Brutalne zajście na moście św. Jana w Olsztynie
Do zdarzenia doszło w nocy z 5 na 6 sierpnia 2023 roku. Na moście św. Jana w Olsztynie doszło do awantury między dwoma mężczyznami. Pokrzywdzony był pod wpływem alkoholu, zaczepiał przechodniów. W pewnym momencie zaatakował Piotra M., który odpowiedział kilkoma uderzeniami.
Po krótkiej szarpaninie oskarżony chwycił mężczyznę za ubranie i z impetem przerzucił przez barierkę. Pokrzywdzony spadł z około siedmiu metrów w dół – prosto do płytkiej rzeki Łyny. W miejscu upadku głębokość wody wynosiła zaledwie 60–80 centymetrów, a dno było twarde, usiane kamieniami i kawałkami betonu.
Mężczyzna cudem przeżył. Doznał stłuczeń głowy i ran na rękach, na szczęście nie odniósł obrażeń zagrażających życiu. Świadkowie zdarzenia natychmiast wezwali policję.
Prokuratura żądała surowej kary, sąd był łagodniejszy
Prokuratura uznała, że sprawca dopuścił się usiłowania zabójstwa. Jej zdaniem, zrzucając pokrzywdzonego z mostu w tak niebezpiecznym miejscu, przewidywał możliwość spowodowania śmierci i godził się na taki skutek. Domagała się dla niego ośmiu lat więzienia.
Obrona twierdziła natomiast, że doszło do przekroczenia granic obrony koniecznej, a oskarżony działał w strachu i silnym wzburzeniu. Wskazywano również, że pokrzywdzony pierwszy zaatakował i był agresywny.
Sąd Okręgowy w Olsztynie nie przyjął kwalifikacji prawnej zaproponowanej przez prokuraturę. Uznał, że czyn nie był próbą zabójstwa, lecz spowodowaniem poważnego uszczerbku na zdrowiu. Oskarżony został skazany na rok więzienia w zawieszeniu i grzywnę w wysokości 20 tysięcy złotych.

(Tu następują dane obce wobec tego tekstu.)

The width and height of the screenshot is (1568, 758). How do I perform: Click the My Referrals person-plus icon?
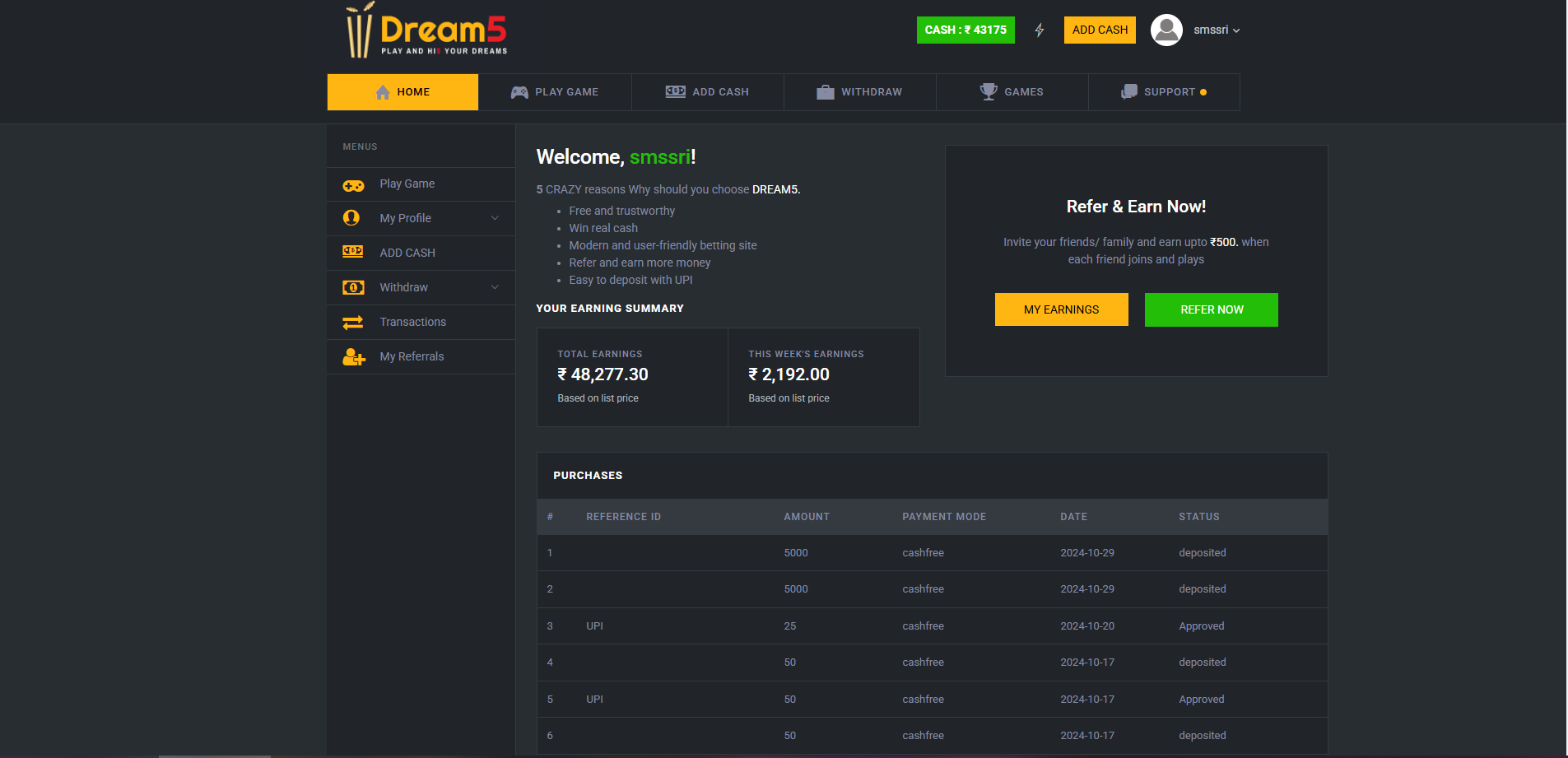point(353,357)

Prawomocny wyrok sądu apelacyjnego w Białymstoku
Od wyroku odwołały się obie strony, ale 6 listopada 2025 roku Sąd Apelacyjny w Białymstoku utrzymał w mocy wcześniejsze orzeczenie. W uzasadnieniu wskazano, że nie można stwierdzić, iż oskarżony działał z zamiarem pozbawienia życia drugiego człowieka. Sąd uznał, że w tej sytuacji nie sposób było przewidzieć, czy upadek z takiej wysokości w tym miejscu rzeczywiście mógł skończyć się śmiercią.
Ostatecznie wyrok skazujący na rok więzienia w zawieszeniu oraz obowiązek zapłaty grzywny stał się prawomocny. Sąd uwzględnił również fakt, że między uczestnikami zdarzenia doszło do pojednania, a oskarżony nie był wcześniej karany.